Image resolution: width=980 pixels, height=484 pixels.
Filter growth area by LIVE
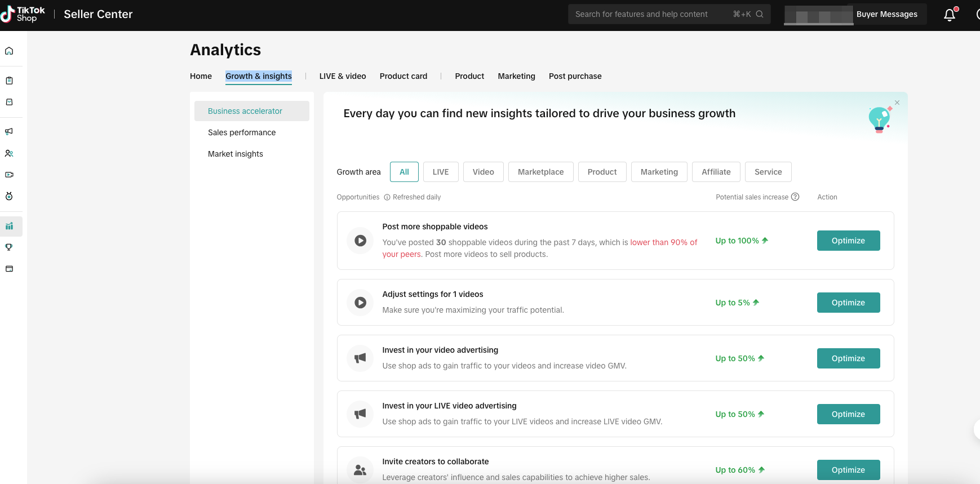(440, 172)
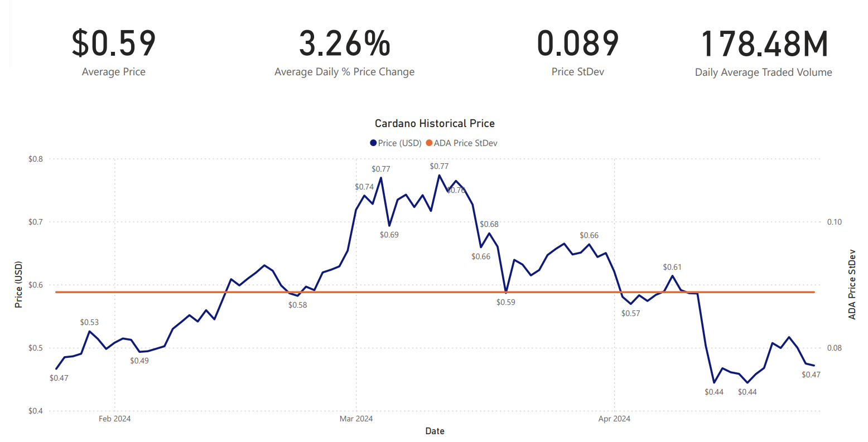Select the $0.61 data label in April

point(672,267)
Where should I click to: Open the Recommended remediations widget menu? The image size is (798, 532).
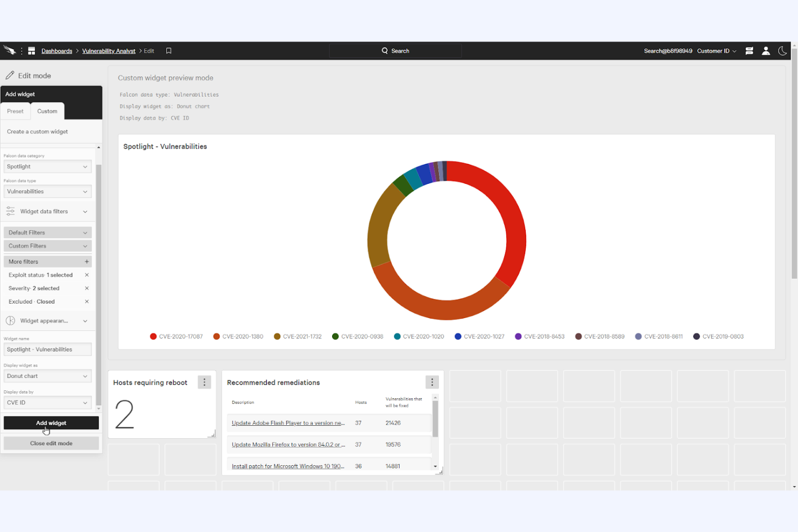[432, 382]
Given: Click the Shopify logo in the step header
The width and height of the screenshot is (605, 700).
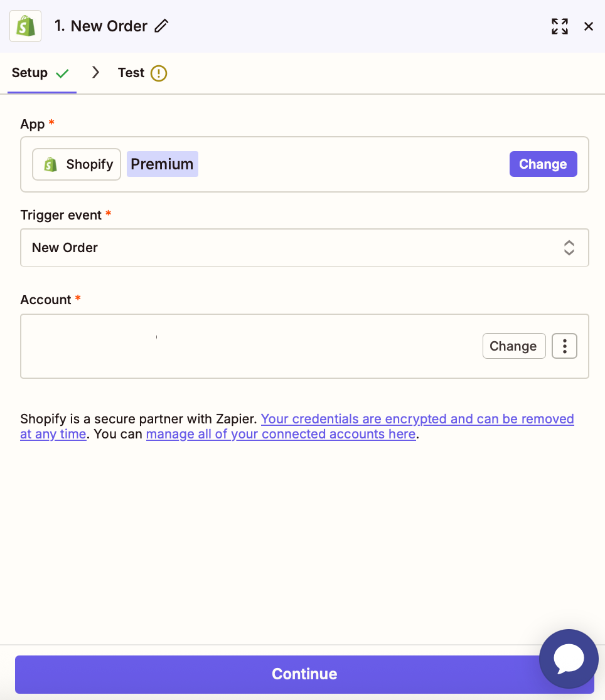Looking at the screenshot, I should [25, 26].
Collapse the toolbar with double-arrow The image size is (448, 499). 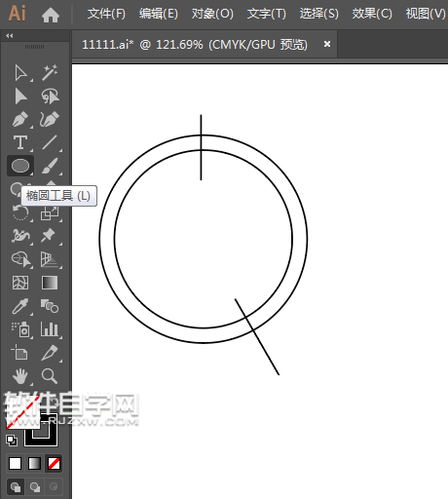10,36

* * *

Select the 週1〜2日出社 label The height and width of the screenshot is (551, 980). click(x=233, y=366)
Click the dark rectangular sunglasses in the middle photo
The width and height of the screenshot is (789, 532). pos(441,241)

==

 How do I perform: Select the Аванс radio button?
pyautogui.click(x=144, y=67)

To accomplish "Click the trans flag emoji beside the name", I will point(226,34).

● **Assignment**: Write out exactly the run of lines above that starts at the line containing "Image resolution: width=980" and ends at the line containing "Given: Click the". Include both, and leave the pictures out.

● **Response to this task**:
Image resolution: width=980 pixels, height=484 pixels.
Filter growth area by LIVE
(440, 172)
Select the $0.61 data label in April

point(672,267)
Where should I click to: Open the Recommended remediations widget menu? The image size is (798, 532).
[432, 382]
Given: Click the Shopify logo in the step header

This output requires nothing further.